> _Set problem_
Format every line of the rows below as a numbered list, leaving out any blank lines.
* start Records for processing *
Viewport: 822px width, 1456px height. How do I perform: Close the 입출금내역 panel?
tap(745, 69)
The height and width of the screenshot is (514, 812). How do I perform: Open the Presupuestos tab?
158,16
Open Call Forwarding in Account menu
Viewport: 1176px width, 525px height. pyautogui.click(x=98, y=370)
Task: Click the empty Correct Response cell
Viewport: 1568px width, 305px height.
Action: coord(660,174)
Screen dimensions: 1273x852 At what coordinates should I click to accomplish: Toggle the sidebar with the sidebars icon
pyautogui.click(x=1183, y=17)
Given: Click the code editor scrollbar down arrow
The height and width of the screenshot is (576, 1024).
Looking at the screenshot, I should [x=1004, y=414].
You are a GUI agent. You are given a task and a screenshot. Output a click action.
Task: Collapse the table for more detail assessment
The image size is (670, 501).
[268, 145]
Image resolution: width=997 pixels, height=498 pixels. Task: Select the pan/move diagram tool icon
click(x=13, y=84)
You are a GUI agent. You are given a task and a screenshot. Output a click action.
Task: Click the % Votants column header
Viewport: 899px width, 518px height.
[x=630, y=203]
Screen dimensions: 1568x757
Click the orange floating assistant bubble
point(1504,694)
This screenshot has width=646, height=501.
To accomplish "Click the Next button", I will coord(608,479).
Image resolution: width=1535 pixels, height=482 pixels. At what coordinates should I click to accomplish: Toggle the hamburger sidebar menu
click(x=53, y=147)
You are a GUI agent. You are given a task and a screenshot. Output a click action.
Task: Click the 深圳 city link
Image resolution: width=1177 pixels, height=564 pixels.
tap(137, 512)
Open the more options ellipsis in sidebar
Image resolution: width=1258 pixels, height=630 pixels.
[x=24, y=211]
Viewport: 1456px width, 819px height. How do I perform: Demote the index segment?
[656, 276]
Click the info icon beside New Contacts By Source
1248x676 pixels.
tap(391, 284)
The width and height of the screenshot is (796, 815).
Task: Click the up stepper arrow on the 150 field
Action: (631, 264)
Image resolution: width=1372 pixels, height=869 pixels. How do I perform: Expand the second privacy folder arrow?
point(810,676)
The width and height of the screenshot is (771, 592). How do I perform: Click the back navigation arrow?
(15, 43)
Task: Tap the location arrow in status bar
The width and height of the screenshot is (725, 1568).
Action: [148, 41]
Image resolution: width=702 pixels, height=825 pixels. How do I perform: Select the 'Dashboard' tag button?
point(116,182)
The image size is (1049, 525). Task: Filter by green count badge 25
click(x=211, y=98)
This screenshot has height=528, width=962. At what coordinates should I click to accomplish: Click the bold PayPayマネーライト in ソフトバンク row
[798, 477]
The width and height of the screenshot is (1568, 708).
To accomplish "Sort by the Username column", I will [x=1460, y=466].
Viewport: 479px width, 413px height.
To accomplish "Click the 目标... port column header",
* end Records for processing *
> _Correct output_
1. Viewport: 822px width, 1456px height. How do I perform: Close the 입출금내역 panel?
2. tap(745, 69)
3. The height and width of the screenshot is (514, 812). How do I perform: Open the Presupuestos tab?
4. 158,16
5. Open Call Forwarding in Account menu
6. Viewport: 1176px width, 525px height. pyautogui.click(x=98, y=370)
7. Task: Click the empty Correct Response cell
8. Viewport: 1568px width, 305px height.
9. Action: coord(660,174)
10. Screen dimensions: 1273x852 At what coordinates should I click to accomplish: Toggle the sidebar with the sidebars icon
11. pyautogui.click(x=1183, y=17)
12. Given: Click the code editor scrollbar down arrow
13. The height and width of the screenshot is (576, 1024).
14. Looking at the screenshot, I should [x=1004, y=414].
15. You are a GUI agent. You are given a task and a screenshot. Output a click action.
16. Task: Collapse the table for more detail assessment
17. The image size is (670, 501).
18. [268, 145]
19. Image resolution: width=997 pixels, height=498 pixels. Task: Select the pan/move diagram tool icon
20. click(x=13, y=84)
21. You are a GUI agent. You are given a task and a screenshot. Output a click action.
22. Task: Click the % Votants column header
23. Viewport: 899px width, 518px height.
24. [x=630, y=203]
25. Screen dimensions: 1568x757
26. Click the orange floating assistant bubble
27. point(1504,694)
28. This screenshot has width=646, height=501.
29. To accomplish "Click the Next button", I will coord(608,479).
30. Image resolution: width=1535 pixels, height=482 pixels. At what coordinates should I click to accomplish: Toggle the hamburger sidebar menu
31. click(x=53, y=147)
32. You are a GUI agent. You are given a task and a screenshot. Output a click action.
33. Task: Click the 深圳 city link
34. Image resolution: width=1177 pixels, height=564 pixels.
35. tap(137, 512)
36. Open the more options ellipsis in sidebar
37. Image resolution: width=1258 pixels, height=630 pixels.
38. [x=24, y=211]
39. Viewport: 1456px width, 819px height. How do I perform: Demote the index segment?
40. [656, 276]
41. Click the info icon beside New Contacts By Source
42. 1248x676 pixels.
43. tap(391, 284)
44. The width and height of the screenshot is (796, 815).
45. Task: Click the up stepper arrow on the 150 field
46. Action: (631, 264)
47. Image resolution: width=1372 pixels, height=869 pixels. How do I perform: Expand the second privacy folder arrow?
48. point(810,676)
49. The width and height of the screenshot is (771, 592). How do I perform: Click the back navigation arrow?
50. (15, 43)
51. Task: Tap the location arrow in status bar
52. The width and height of the screenshot is (725, 1568).
53. Action: [148, 41]
54. Image resolution: width=702 pixels, height=825 pixels. How do I perform: Select the 'Dashboard' tag button?
55. point(116,182)
56. The image size is (1049, 525). Task: Filter by green count badge 25
57. click(x=211, y=98)
58. This screenshot has height=528, width=962. At what coordinates should I click to accomplish: Click the bold PayPayマネーライト in ソフトバンク row
59. [798, 477]
60. The width and height of the screenshot is (1568, 708).
61. To accomplish "Sort by the Username column", I will [x=1460, y=466].
62. Viewport: 479px width, 413px height.
63. To accomplish "Click the 目标... port column header",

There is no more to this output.